How many lines in the records below contain the string "action"? Reply with the number alone.

------ The data ------

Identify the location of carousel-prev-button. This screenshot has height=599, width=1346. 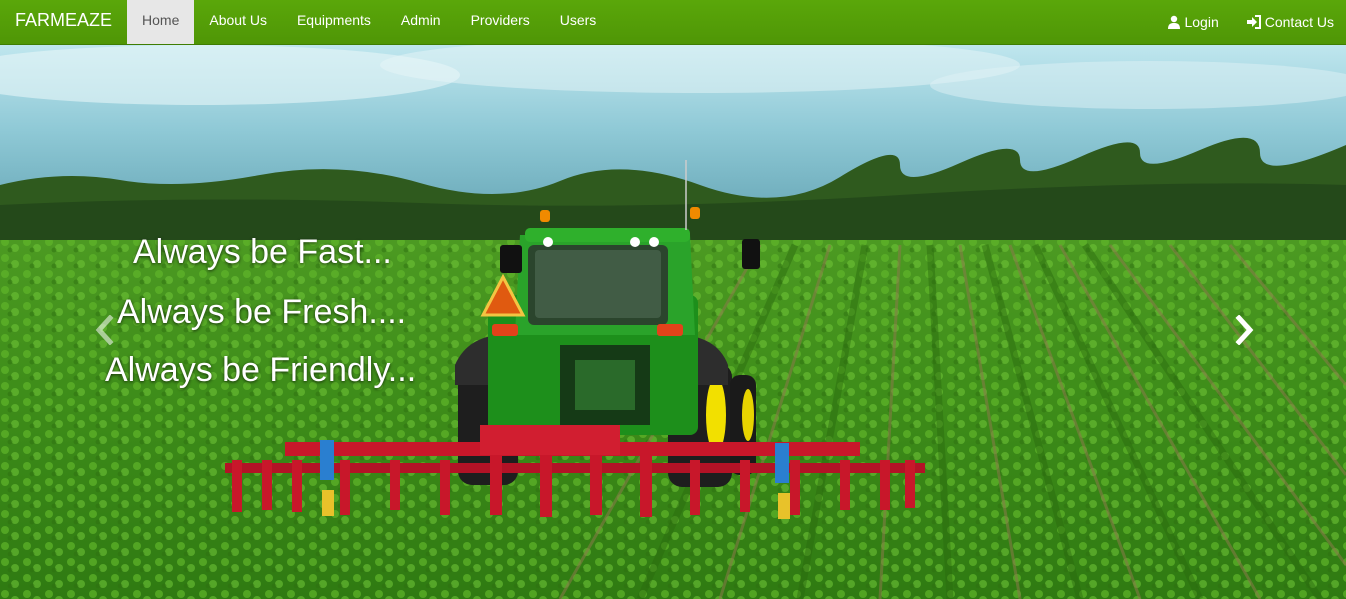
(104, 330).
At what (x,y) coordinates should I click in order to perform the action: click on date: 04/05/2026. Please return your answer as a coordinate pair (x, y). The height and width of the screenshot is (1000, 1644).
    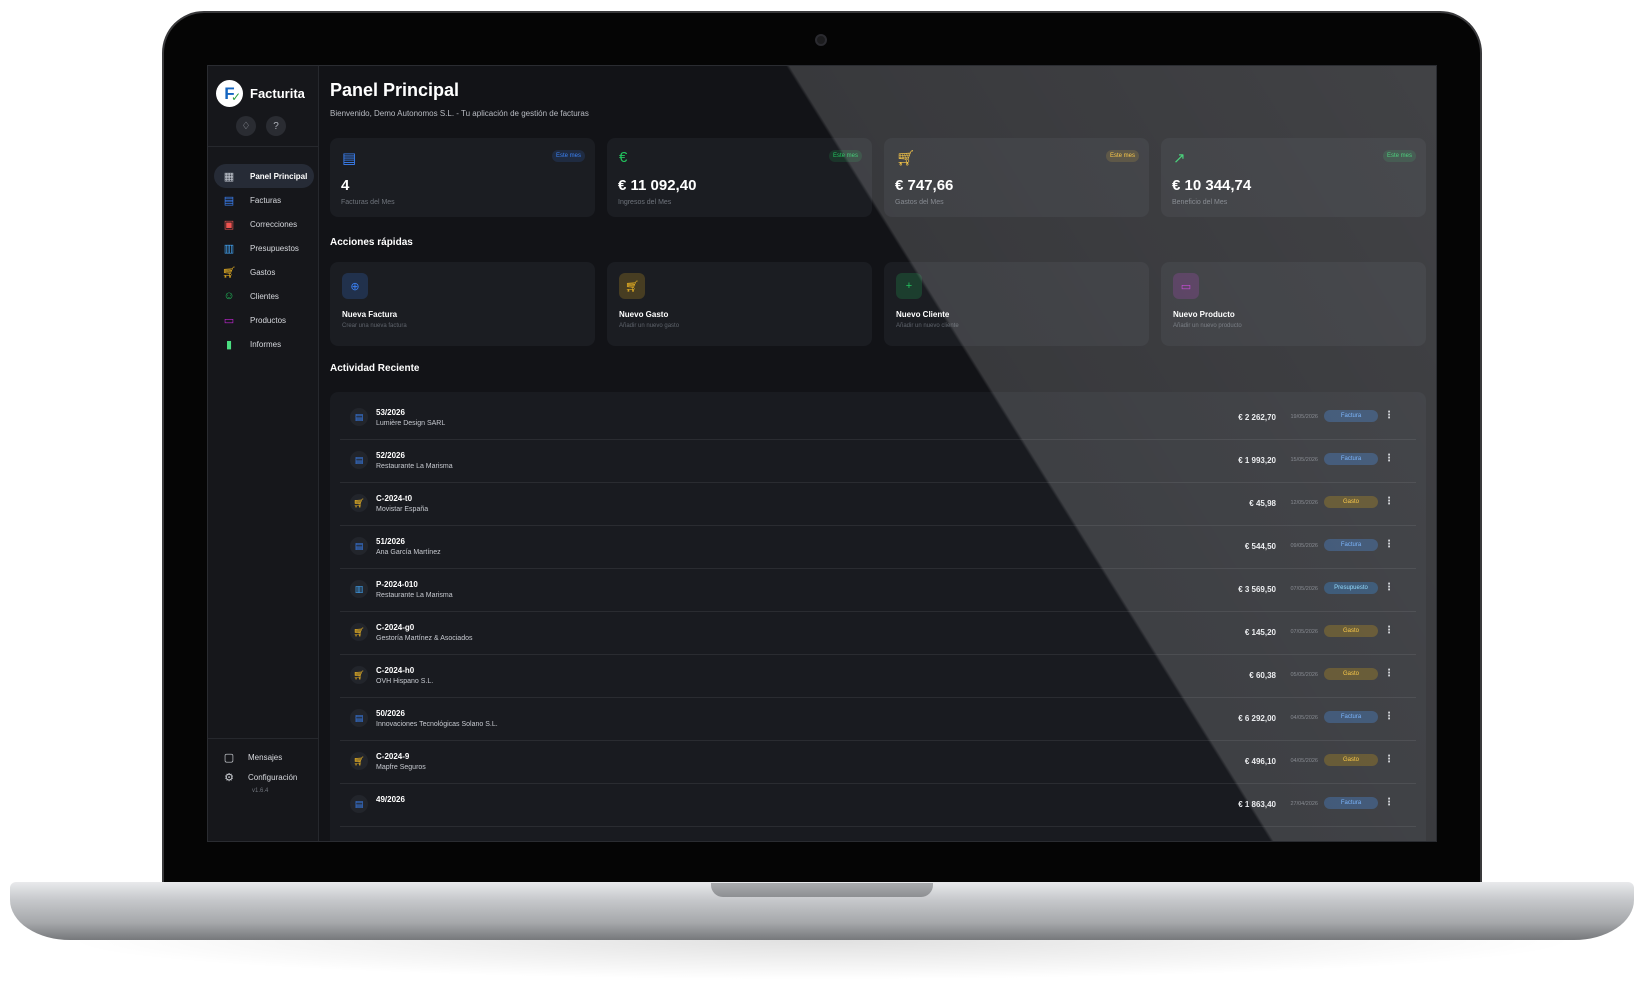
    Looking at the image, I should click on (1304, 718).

------
------ The data ------

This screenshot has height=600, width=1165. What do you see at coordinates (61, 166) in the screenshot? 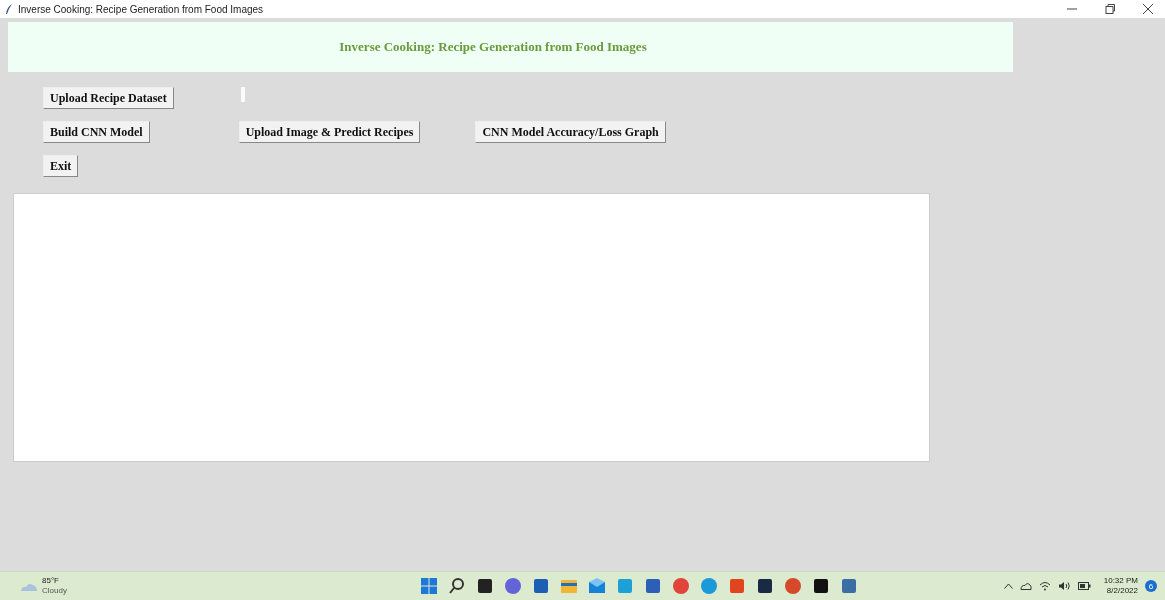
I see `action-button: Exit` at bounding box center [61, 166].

------

Task output: 2